Et je me moque bien du trotskisme, on m'a dit qu'ils correspondaient à mon opinion sur le communisme, de là j'ai simplement ( et c'est très 2nd degré, naturellement ) dit que c'étaient certainement des personnes respectables. Mais je n'y connais rien à ce courant de pensée et je ne cherche pas à en savoir davantage.
Je comprends mieux du coup. Tu ne te feras par purger pour trotskisme, dans ce cas là !
Le 27 juillet 2016 à 12:59:37 Axetibe a écrit :
Ce n'est plus tout à fait vrai, on observe une sensibilité accrue des patrons, et même de quelques grands patrons, envers ce que l'on appelle l'empreinte sociale de l'entreprise. Le boss de Danone a fait un discours intéressant et détonant à HEC il y a peu, prouvant que même au sein au des élites éco il y a une légère inflexion des mentalités.
Et pourtant toutes les élites qui peuvent sortir d'écoles comme HEC n'ont qu'une idée en tête: s'assurer une position. Le changement de mentalité, la morale, tout cela est secondaire. Tant qu'il y aura capitalisme il y aura une classe qui exploite et une classe qui est exploitée. Peu importe si la classe qui exploite le fait "moralement" ou pas.
Spoiler : dans tout groupe humain démographiquement important il y a des dominés et des dominants, d'autant plus dès lors que ce groupe humain se retrouve géré par une institution organisée, par nature pyramidale. Les gentils cadres de ton Parti seront fondamentalement des exploiteurs, et le reste de la pop se retrouvera exploitée par ces cadres. Peu importe tous les adjectifs symboliques ou les habiletés sémantiques que l'on trouvera bien pour rendre cette vérité acceptable, belle ou conforme à l'idéologie, un fait reste un fait, et un même procédé aboutit fatalement aux même résultats. ![]()
Et il faut rester particulièrement méfiant à l'égard de l'importance que veut se donner l'entreprise dans la vie des gens, l'emprise de l'entreprise (:hap:). C'est tout autant un projet totalitaire que celui des Etats absolus fascistes.
Il n'y a pas de dimension totalitaire dans une entreprise, hormis quelques exceptions qui se placent hors la loi ( je pense à Amazon ou Apple ), il peut y avoir une violence symbolique, sûrement, mais dans tous les cas bien moindre que dans un régime socialiste tentant d'atteindre le communisme.
Il évolue, il mute, il s'adapte à sa période historique et aux dynamiques conjoncturelles. Ce n'est pas une entité qui a des intentions et des desseins, c'est juste un système façonné par les gens et les technologies de son époque.
C'est évident, le capitalisme se dote de corpus idéologiques, de nouveaux hommes et de nouvelles méthodes pour se défaire des erreurs qu'il a lui-même causé... Mais son évolution ne le fait pas changer dans ce qu'il est au plus profond de lui-même, dans ses mécaniques les plus élémentaires, dans ses contradictions fondamentales.

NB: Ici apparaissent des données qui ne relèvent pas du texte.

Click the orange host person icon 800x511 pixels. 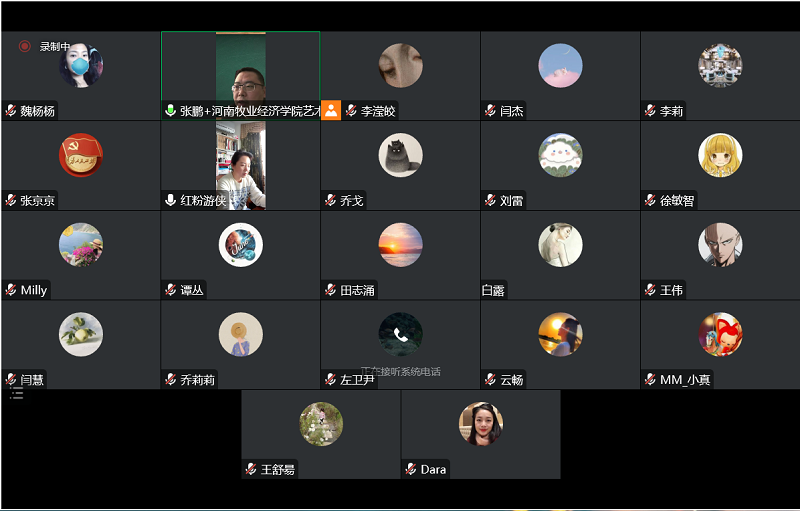pyautogui.click(x=331, y=110)
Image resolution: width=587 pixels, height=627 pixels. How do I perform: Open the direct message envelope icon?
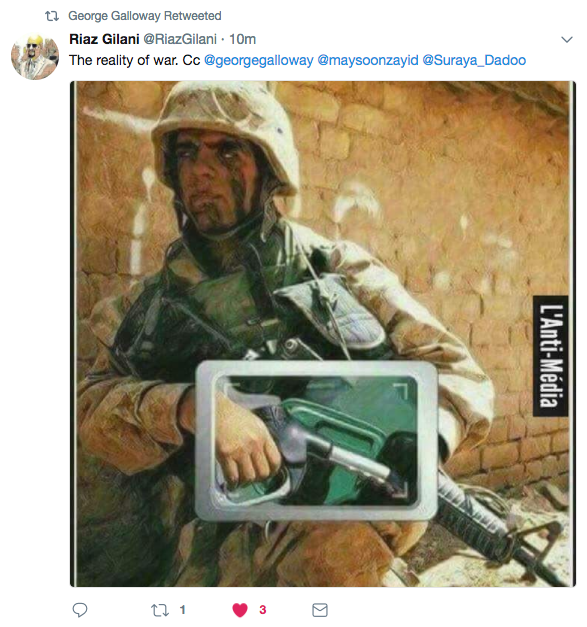click(x=320, y=610)
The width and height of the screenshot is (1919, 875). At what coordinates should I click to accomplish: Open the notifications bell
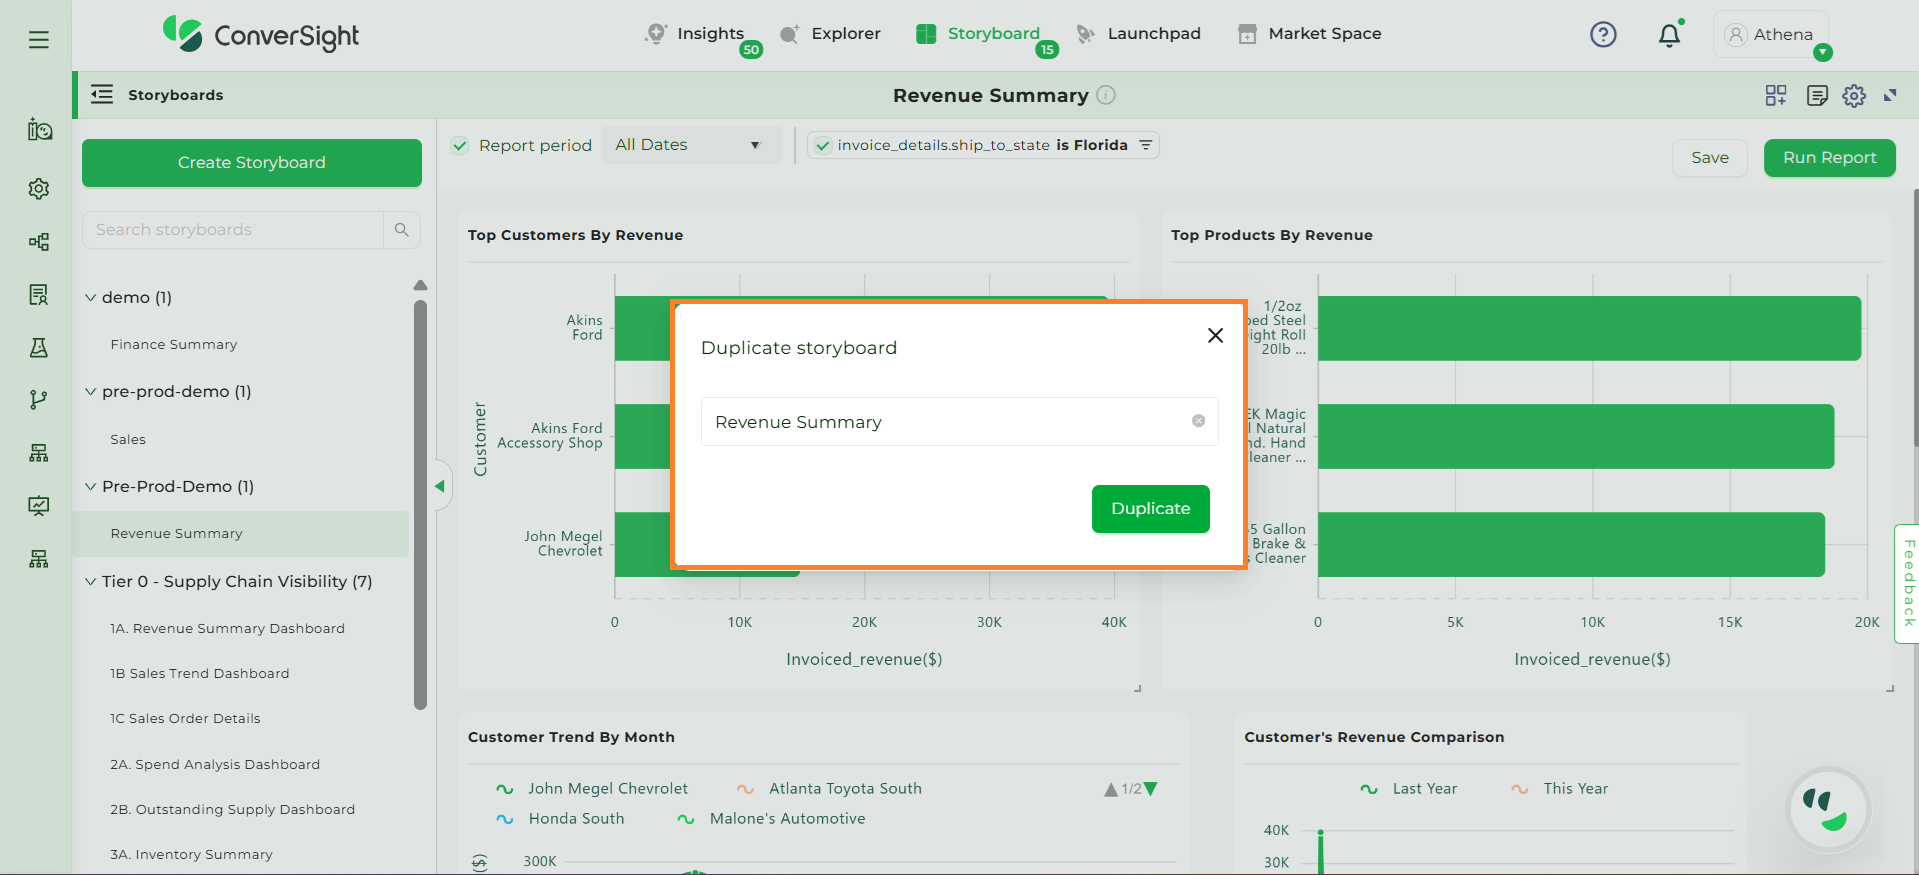[x=1668, y=35]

Le capitalisme n'est pas une idéologie, c'est juste un ensemble de pratiques et d'interactions, un simple système tacite. C'est une notion purement abstraite.

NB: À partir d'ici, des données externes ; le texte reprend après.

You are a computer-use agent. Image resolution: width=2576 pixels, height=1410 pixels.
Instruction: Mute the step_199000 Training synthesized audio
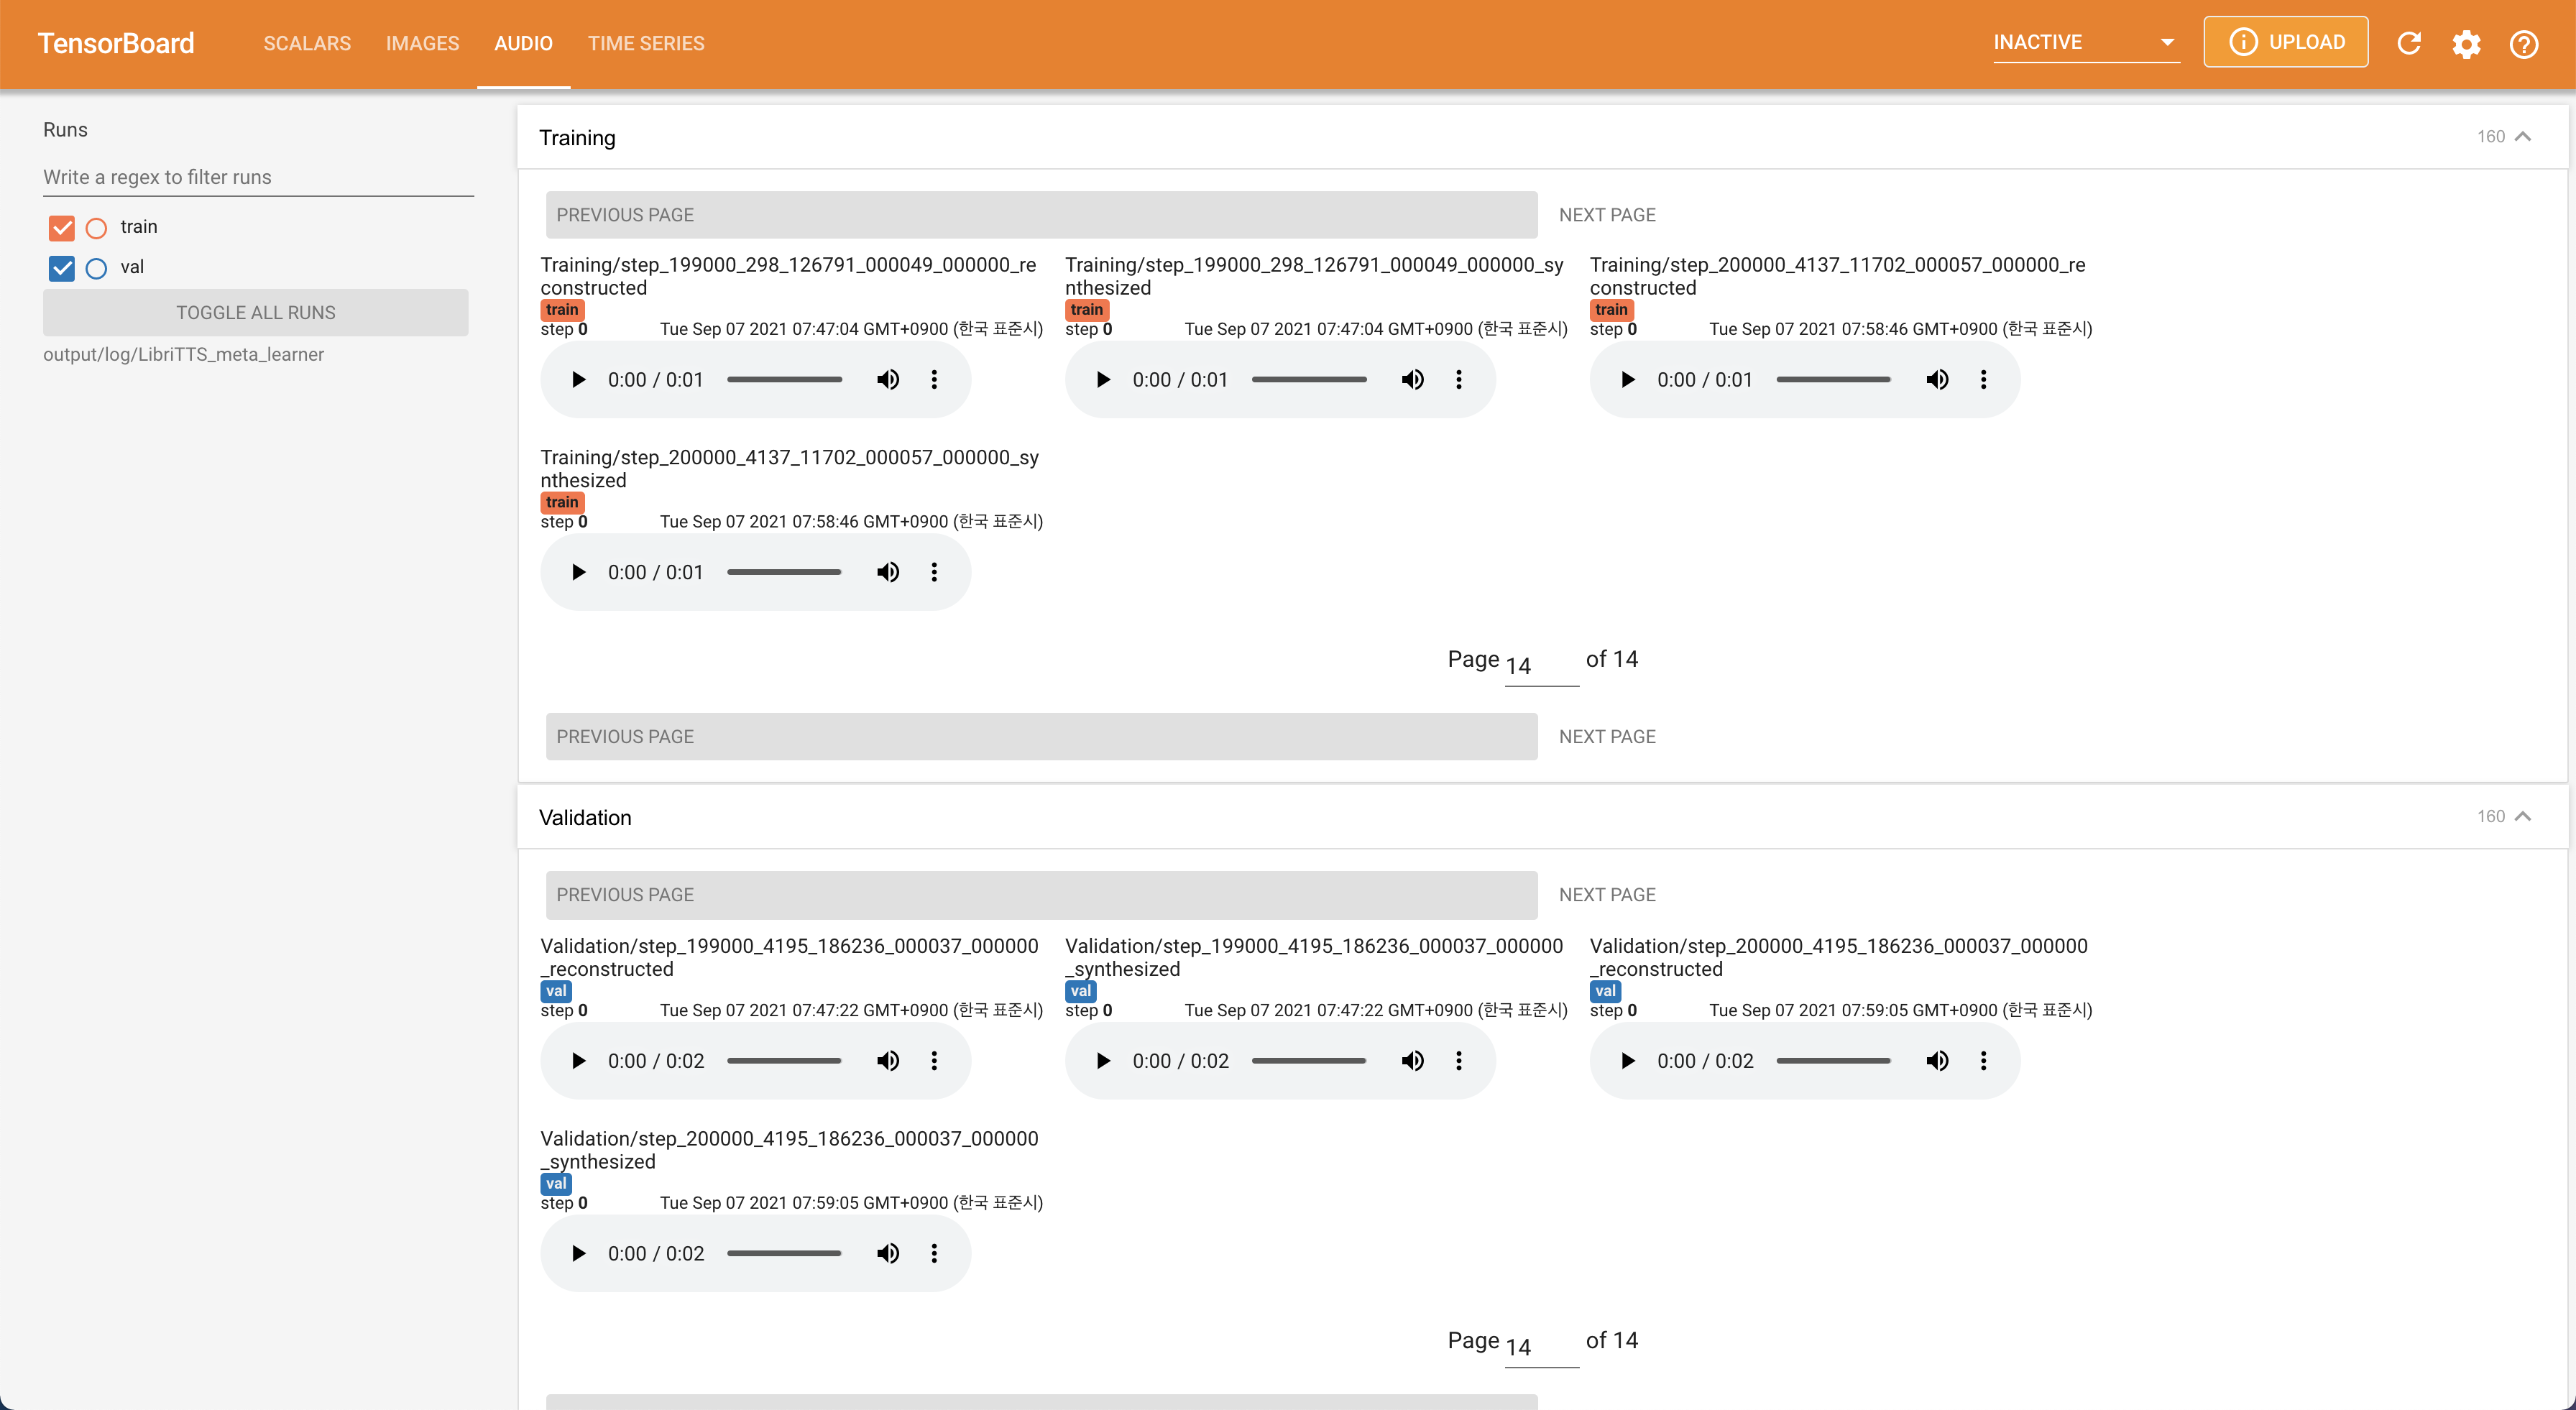pyautogui.click(x=1412, y=380)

Penser qu'il faut abolir le capitalisme parce qu'il contient des contradictions, c'est croire en l'existence d'un système parfait, sans failles et sans antagonisme, c'est suivre une vue de l'esprit. Il y aura toujours des antagonismes, des confrontations, des querelles culturelles etc. Ce n'est pas une question de système, c'est une question de socialisation et d'acculturation, la première ne peut pas être unique, ce qui rend d'emblée tout rêve égalitariste et pacifique impossible, la seconde est un procédé foncièrement lent et source de confrontations, ce qui rend l'espoir de passer du socialisme au communisme douteux et improbable.
Et quand on est pas d'accord en pleine révolution, le moment où tout le monde a une arme dans les mains et peut décider de tuer s'il juge qu'un individu fait obstacle d'une manière ou d'une autre à la révolution ? Mmh ?
Le Parti n'est pas un fétiche, il agit comme une avant-garde, certes, mais aussi comme un front uni pendant la révolution. Si un individu veut tout arrêter, ne veut pas continuer... grand bien lui fasse. Le Parti n'a pas besoin de lui, les masses non plus, la révolution encore moins.
Pour certains si, justement. Vous n'avez pas tous la même définition du communisme.
Et les gens qui voulaient tout arrêter, ne plus participer, on sait ce qui leur est arrivé au sein de l'Armée Rouge... ![]()
Le communisme est une idéologie, s'il y a un Parti, des hiérarques et une lutte à mort à mener, tu peux être certain que les impératifs d'unité contraindront le courant au pouvoir à assurer son hégémonie sur les autres.
Et? Les luttes intestines dans le Parti, c'est un thème récurrent des études marxistes depuis les expériences socialistes du XXème siècle, personne ne nie qu'il est nécessaire pour le courant révolutionnaire d'assurer son hégémonie sur les recréation de la bourgeoisie, qu'elles soient révisionnistes ou contre-révolutionnaires.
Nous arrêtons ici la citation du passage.